Alignment with the RMA has been improved and the process streamlined through a number of changes to the archaeological provisions, including:
• creating four types of archaeological authorities: General (including minor effects), Exploratory, Scientific and Emergency
• reducing the timeframes for processing general authorities from three months to 20 to 40 days (depending on the type of application)
• removing the requirement to submit an archaeological assessment with the authority application where the effects of the activity on the site will be minor
• requiring the consent of the relevant iwi or hapu to conduct a scientific investigation of a site of interest to Māori
• removing the requirement for an archaeological authority for work on a pre-1900 building unless it is being demolished
• introducing reduced information requirements and processing timeframes for emergency authorities once a state of emergency has been declared
• requiring that archaeologists approved to work under an authority on sites of interest to Māori are sensitive to Māori values and have access to appropriate cultural support
• requiring that the landowner’s consent is given before work under any authority can proceed (although consent is not required at the application stage), and
• clarifying that an authority stays with the land even if the ownership of the land changes (in the same way a resource consent does).
However, some questions remain.

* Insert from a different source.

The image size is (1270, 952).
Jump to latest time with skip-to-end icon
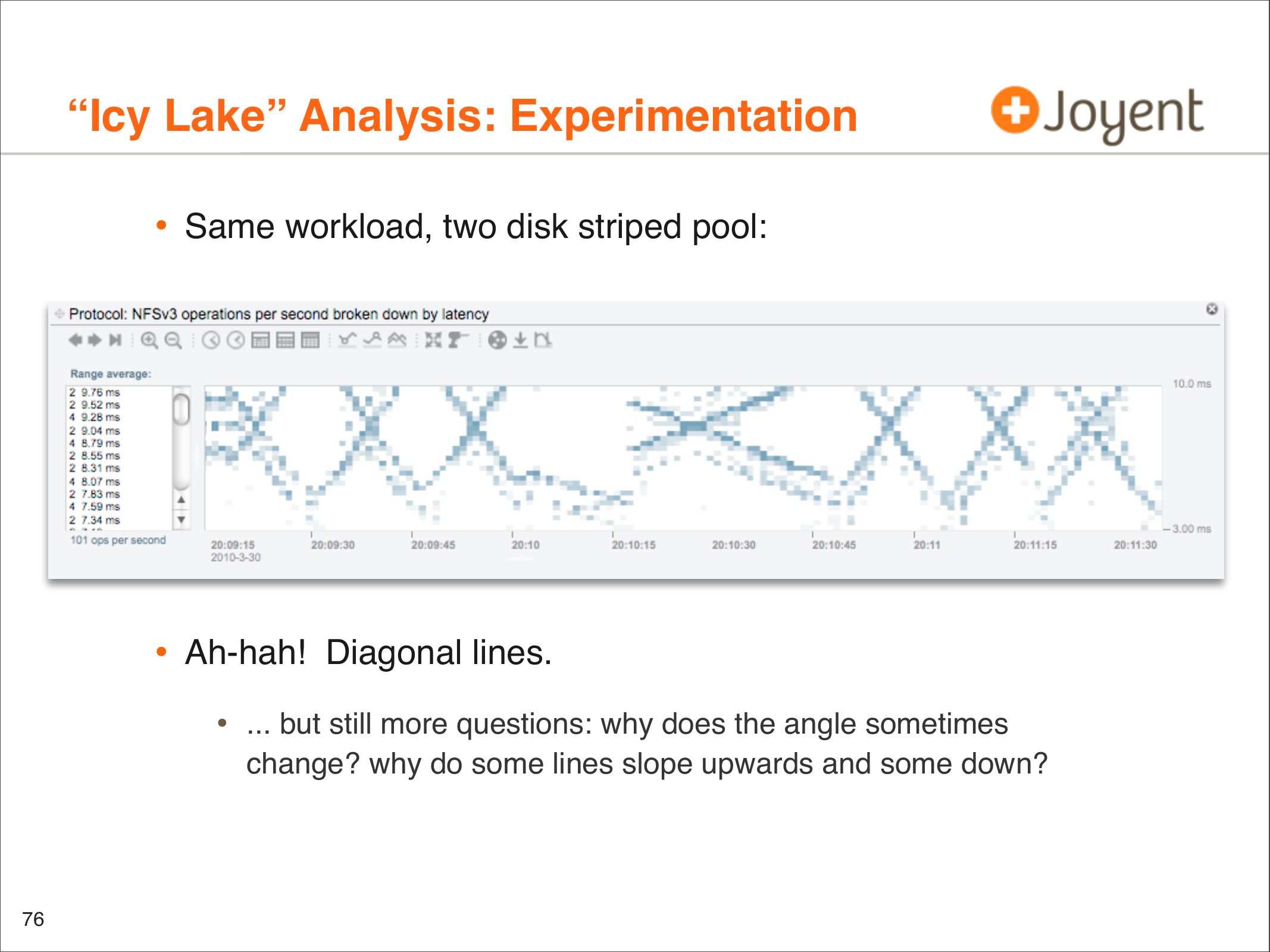tap(115, 340)
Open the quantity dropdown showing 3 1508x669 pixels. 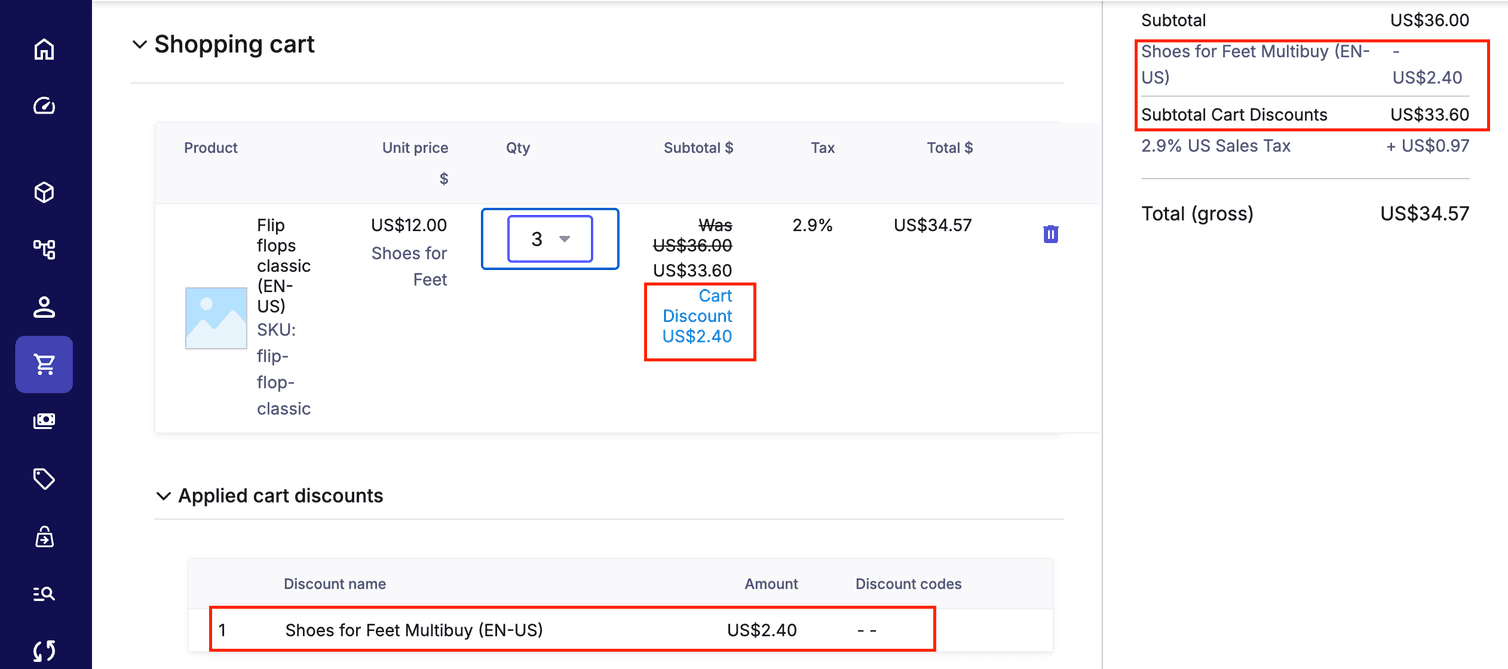pos(550,239)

Who is best placed to manage the modification or destruction of post-1900 heritage? And, is it really efficient to lodge the same documents to two different agencies to obtain consent for an activity?
Future reform – ideas for better integration
In our view, the better approach to integrating the RMA and the HNZ Act would be to separate the advocacy and education functions from the consenting functions. This would mean that:
• Councils would be solely responsible for consenting activities to modify
or destroy heritage sites, and
• HNZ would have wider powers to advocate for, and hold a database of, post-1900 heritage sites that contribute to our history of New Zealand.
Councils – to consider applications and impose conditions
Heritage effects are integral to assessing whether a particular project should be approved under the RMA. However, there are often a range of competing interests that need to be assessed and balanced. This assessment process ensures that the outcome meets the RMA’s sustainable management purpose.
By comparison, when HNZ considers an application for authorisation to modify or destroy a site, it is limited to considering heritage matters and not the broader principle of sustainable management. Having one consenting body also reduces red tape and increases efficiency. The very fact that the same report can be lodged under the RMA and the HNZ Act indicates unnecessary duplication in the regimes.
We believe councils should be responsible for imposing conditions to manage the modification or destruction of historic heritage, with National Environmental Standards to provide consistency in decision-making.
Heritage New Zealand – to advocate and educate
The strength of HNZ is its ability to advocate and educate New Zealanders for the protection of heritage. In pursuit of these functions, it plays an important role in plan making and resource consent applications by advocating for the avoidance or appropriate mitigation of adverse heritage effects.
This advocacy role should be encouraged and strengthened. So let’s take the example of WWII camp sites that need to be destroyed to provide for a new road. Under our integrated framework:
• a Council would assess all the effects of the project. If consent is granted, the Council can impose appropriate conditions to mitigate the destruction of heritage. The conditions could include a requirement for the sites to be investigated by an archaeologist, a report to be produced and educational signs to be erected near the site, and
• HNZ would be the organisation responsible for collecting any artefacts from the sites, documenting these into a national database and working with other organisations, such as museums, to ensure the information is accessible to the public.